Employers prefer limited social access

With the right technology, companies today have the ability to limit employee access in social media, effectively block threats and enhance productivity, says WatchGuard CEO.

With a barrage of applications in the market, a complete ban of usage will be counterproductive to an enterprise. Instead, companies want to be able to allow access to these useful communication tools but with certain restrictions to meet their business requirements.

In an interview with ZDNet Asia, WatchGuard Technologies CEO Joe Wang explained that companies these days still require certain personnel to access social media such as LindkedIn for hiring purposes. He noted that businesses in the past imposed a ban because there were no appropriate tools that enabled enterprises to manage such access.

Wang said: "A simplified ban will not satisfy companies. Technologies [to manage social media] weren't widely available before, but now most companies would choose to deal with these applications differently by allowing  certain people access to these platforms in order to increase productivity."

He added that with today's technology, IT managers can set policies to allow limited access, such as banning games and file exchange but letting employees log on to various platforms for communication.

WatchGuard recently released a new application control tool that allows enterprises to do just that, he said. It enales administrators to set policies and at the same time, "gain unprecedented visibility and control over applications traversing their networks".

Asked if this could constitute a breach of privacy to the users, Wang explained that it is up to the company's  discretion on how the policies are implemented.

"We merely provide the technology that allows companies to monitor and control where they see fit," he said.

On a bigger picture, the IT security vendor hopes its upgraded unified threat management (UTM) platform can give clients greater convenience and access in weeding out attacks that ride on social network platforms, by managing them in a "red box" that "speaks" with the servers.

When switched on, Wang said the "box" is capable of blocking threats at the server level based on antivirus signatures that are constantly updated.

Unlike other vendors, WatchGuard licenses the technology from bigger players such as AVG--instead of running its own research team--to monitor security threats. Wang explained that while it could cost less if the company did this  themselves, WatchGuard chose to adopt "the best of breed" approach to ensure its products stay on top of the competition.

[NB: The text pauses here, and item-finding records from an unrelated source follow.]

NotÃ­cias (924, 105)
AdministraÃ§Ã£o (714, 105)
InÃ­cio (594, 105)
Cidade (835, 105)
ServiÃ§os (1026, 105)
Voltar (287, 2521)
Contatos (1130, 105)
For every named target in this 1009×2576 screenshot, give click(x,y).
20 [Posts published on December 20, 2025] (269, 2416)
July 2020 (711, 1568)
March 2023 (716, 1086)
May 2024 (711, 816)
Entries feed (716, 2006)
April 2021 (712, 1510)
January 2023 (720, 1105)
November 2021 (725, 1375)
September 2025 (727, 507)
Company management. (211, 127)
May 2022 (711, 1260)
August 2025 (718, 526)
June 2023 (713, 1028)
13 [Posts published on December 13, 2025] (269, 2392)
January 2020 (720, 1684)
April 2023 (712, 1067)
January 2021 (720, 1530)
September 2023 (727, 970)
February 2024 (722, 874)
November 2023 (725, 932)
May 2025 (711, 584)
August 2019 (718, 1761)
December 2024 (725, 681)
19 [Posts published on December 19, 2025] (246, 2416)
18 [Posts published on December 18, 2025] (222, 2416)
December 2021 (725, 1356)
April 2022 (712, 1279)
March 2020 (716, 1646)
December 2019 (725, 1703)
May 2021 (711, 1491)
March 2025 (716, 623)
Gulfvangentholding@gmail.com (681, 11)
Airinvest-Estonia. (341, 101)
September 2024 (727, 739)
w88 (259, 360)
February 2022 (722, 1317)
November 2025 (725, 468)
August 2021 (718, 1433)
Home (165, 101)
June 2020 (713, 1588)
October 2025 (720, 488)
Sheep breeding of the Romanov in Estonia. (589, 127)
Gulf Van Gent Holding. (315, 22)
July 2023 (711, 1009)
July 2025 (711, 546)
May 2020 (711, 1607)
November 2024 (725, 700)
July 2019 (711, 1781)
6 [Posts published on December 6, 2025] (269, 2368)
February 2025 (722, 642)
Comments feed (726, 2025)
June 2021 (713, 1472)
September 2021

When asked if it had plans to eventually set up a research team, the CEO said it would not be feasible as it would take some time before team reach the standards of big players such as AVG and Kaspersky Lab.

"The company cannot be the best at everything," Wang said. "Our strength lies in providing an integrated security solution platform by leveraging on their [signature licensors] knowledge and experience."

While the WatchGuard Application Control offering is "local", which requires implementation in a hardware system, he said product offerings that combine the "local box" and cloud-based elements will be the way forward.

"We think a hybrid combination of 'local' and cloud technology will be able to provide the best form of protection for enterprises," he noted.

Clients in the United States accounted for about 40 percent of WatchGuard's revenue last year, which included retail chains Starbucks and Burger King. While Asia-Pacific only contributed 12 percent of the pie, Wang said the region is on track for expansion, but did not reveal any specific plans.

"We have done quite well in Asia-Pacific. We had good growth for the first nine months of last year, where the region grew over 25 percent," he said. Singapore is home to the vendor's Asian headquarters.